Comparative Effectiveness Study
The study, titled "Comparative Effectiveness of Emerging Medications in Children with Inflammatory Bowel Disease," will utilize PCORnet, a national patient-centered clinical research network. Kappelman emphasized the high-impact potential of the project, stating, "By systematically studying how we care for children with PIBD today, we will determine how best to care for these patients in the future."
Collaboration with Duke Clinical Research Institute
The Duke Clinical Research Institute (DCRI) will serve as the Clinical Coordinating Center and Data Coordinating Center. Keith Marsolo, PhD, Laine Thomas, PhD, and Brian Smith, MD, will oversee participant recruitment and data collection across 30 sites participating in PCORnet, as well as the comprehensive analysis of study data. Marsolo noted the study's significance in generating real-world evidence to guide treatment decisions for children unresponsive to standard therapies. "By leveraging the power of PCORnet and collaborating with leading experts at UNC, we aim to provide clinicians, patients, and their families with the evidence they need to make more informed decisions and ultimately improve care and outcomes for the thousands of children affected by these chronic diseases," said Marsolo.
Addressing Unmet Needs in PIBD Treatment
Crohn’s disease and ulcerative colitis, common forms of PIBD, cause inflammation of the gastrointestinal tract, leading to abdominal pain, diarrhea, and growth delays in pediatric patients.
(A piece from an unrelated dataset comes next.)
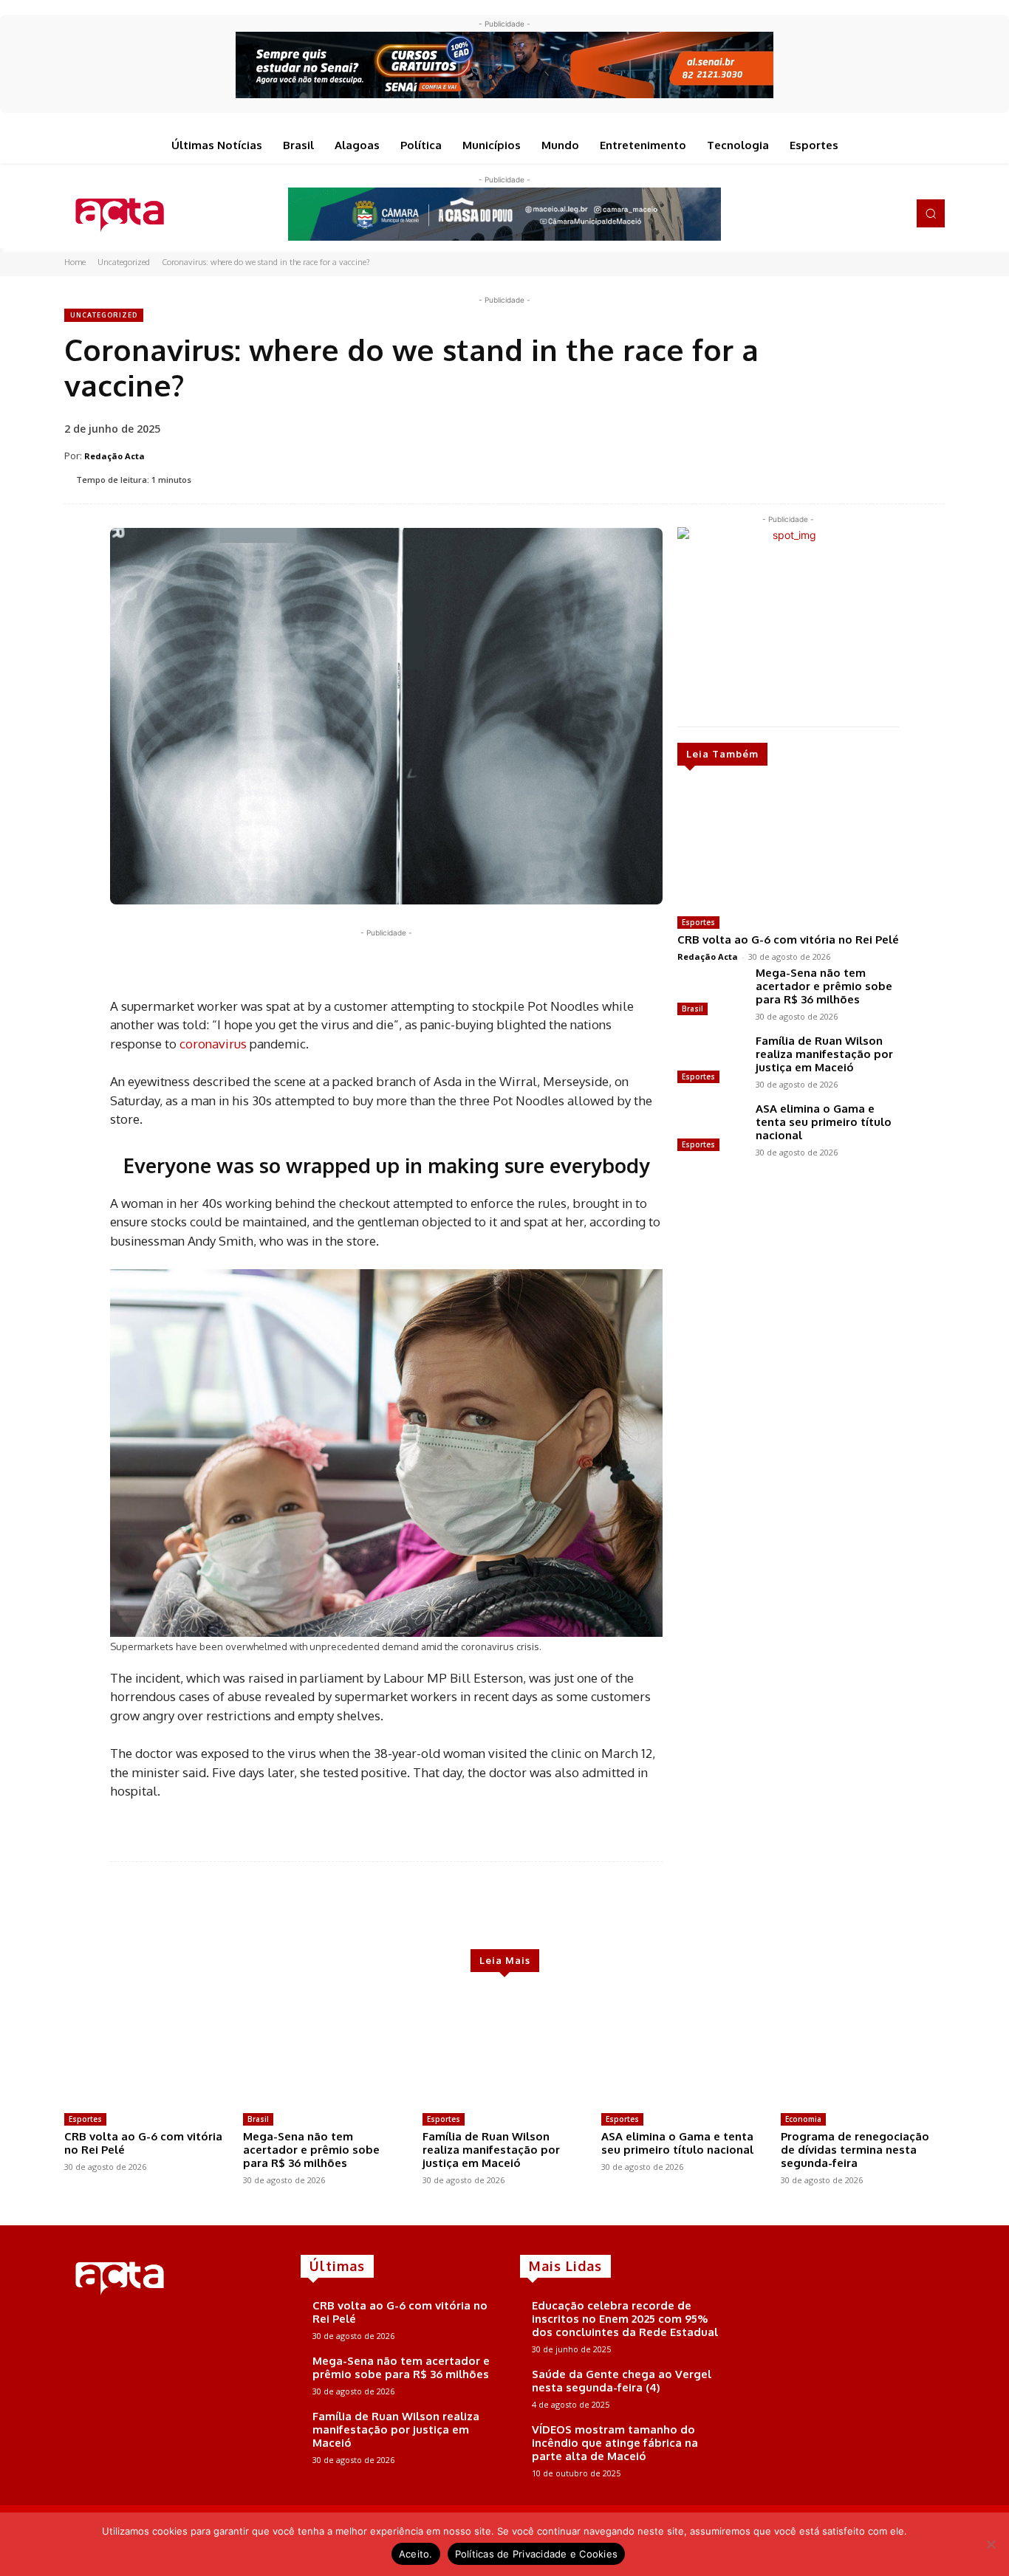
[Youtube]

While anti-TNF therapy is the only FDA-approved treatment class for these young patients, it often proves ineffective for up to half of those treated. Newer treatment options, though available, lack FDA approval for pediatric use and are primarily studied in adults. This study seeks to address the critical gap in evidence regarding the safety and effectiveness of these medications in children.
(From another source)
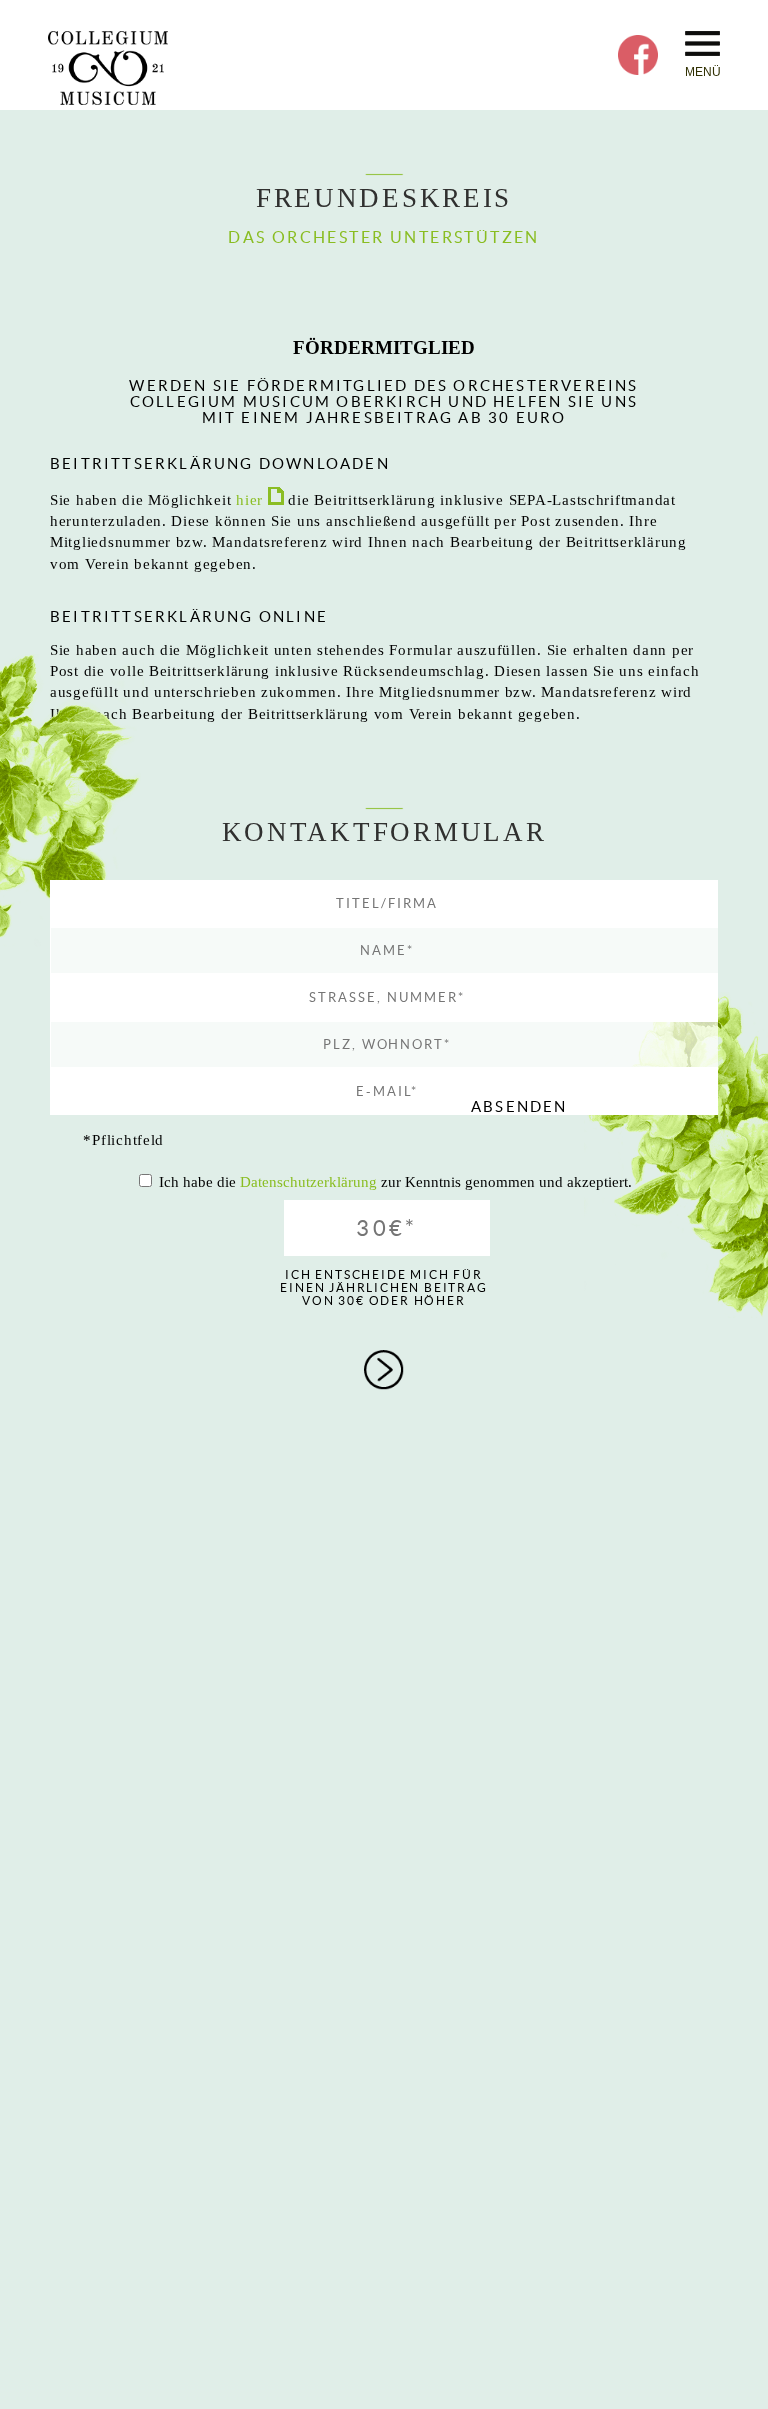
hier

Study Design and Potential Impact
The study will follow PIBD patients treated with newer medications at 30 U.S. sites within PCORnet for up to three years. This will generate real-world evidence about the safety and comparative effectiveness of these treatments. Researchers believe the study has the potential to transform care for over 100,000 children in the U.S. living with PIBD. By providing evidence-based treatment decisions, the findings will reduce uncertainty and improve outcomes for patients facing limited options and treatment challenges.